A historical lesson from 19th-century China carries implications for how modern communication infrastructure—whether telegraph wires or 6G networks—can smooth economic volatility and integrate fragmented markets.
Before the telegraph arrived, China’s vast interior operated as a patchwork of isolated grain markets. When a local harvest failed, rice prices in that region could spike catastrophically, while surplus grain rotted in barns just a few hundred kilometres away—because nobody knew where the shortage was. That began to change in the late 19th century, when Chinese officials and foreign traders strung telegraph lines along the Yangtze River and across the coastal provinces.
A paper published in the American Economic Journal: Applied Economics has now quantified precisely what that transformation meant. The researchers found that the expansion of the telegraph network made rice prices significantly more stable when a local supply shock occurred. Better communication between markets allowed traders to redirect grain flows quickly, smoothing price spikes before they turned into famines. The effect was not marginal: price volatility fell markedly in connected regions compared with those still reliant on couriers or word of mouth.

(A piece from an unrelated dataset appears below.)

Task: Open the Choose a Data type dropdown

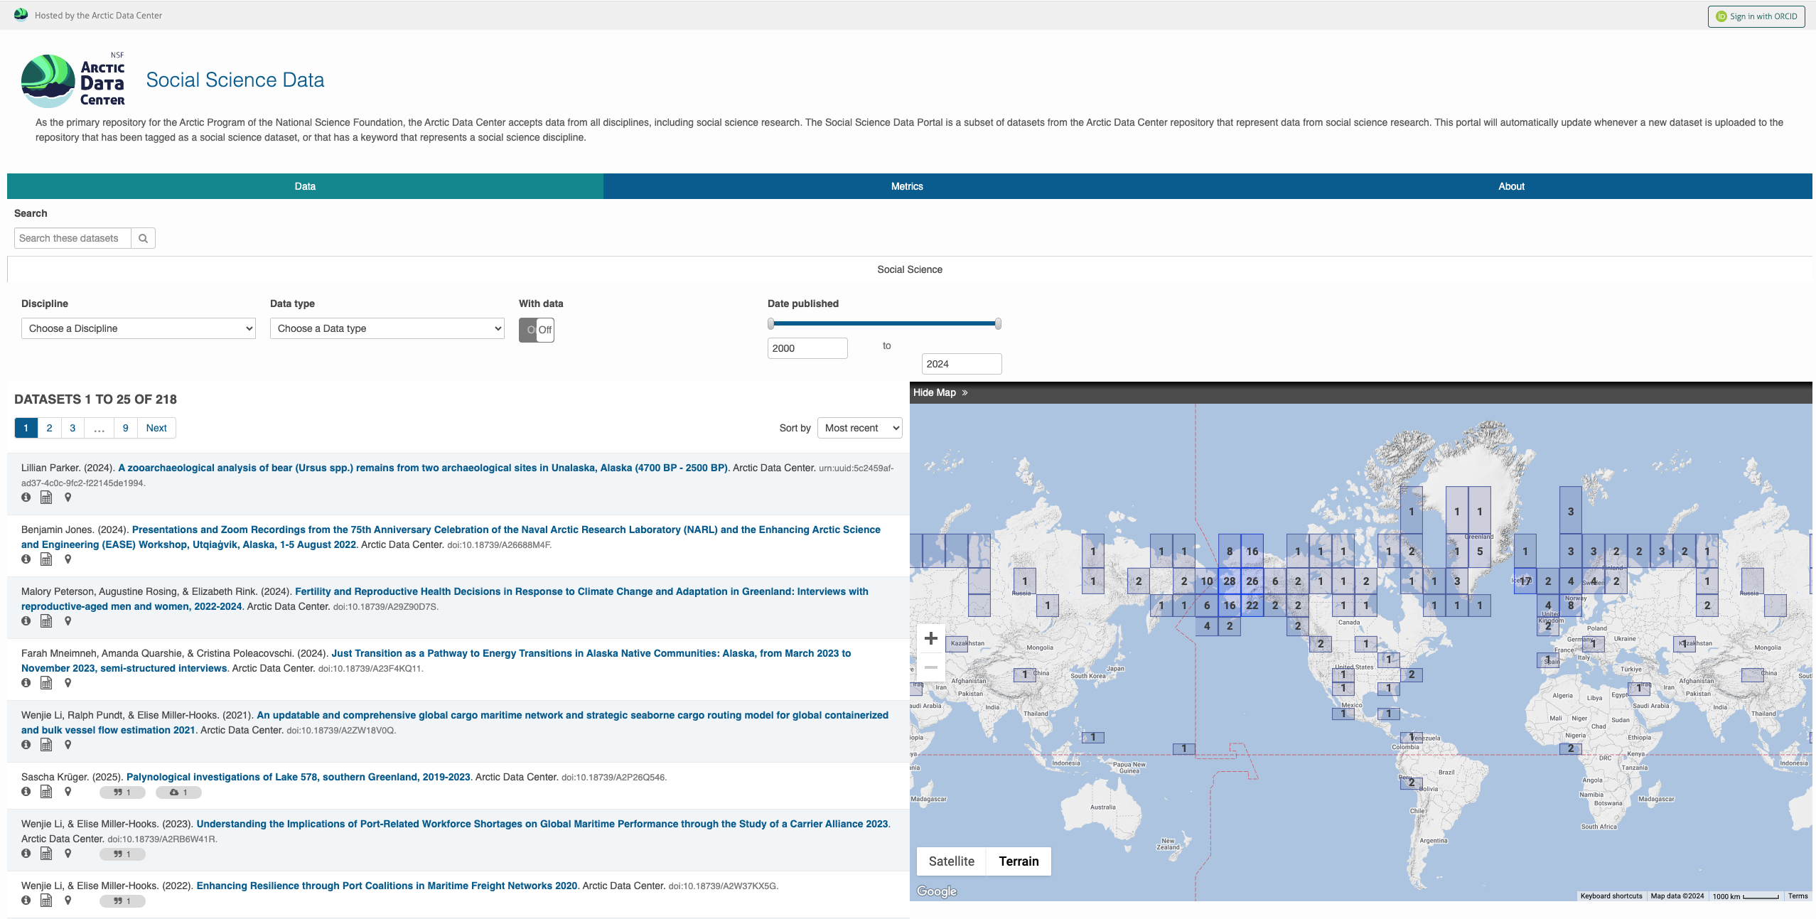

The study provides a powerful historical precedent for something communications technology advocates have long argued: that information infrastructure is not merely a convenience but a core economic stabiliser. The telegraph did not grow a single extra grain of rice—but it made existing rice supply far more resilient by eliminating the information asymmetry that caused price chaos.
Why it matters:
China’s current push toward 6G and pervasive digital connectivity is, in a sense, a continuation of the same story. Each new generation of communications technology—from the telegraph to the smartphone—has reduced the friction of information exchange and made markets more efficient. For global supply chain professionals and investors focused on China, the historical evidence reaffirms that investment in communications infrastructure pays dividends not just in speed but in economic resilience.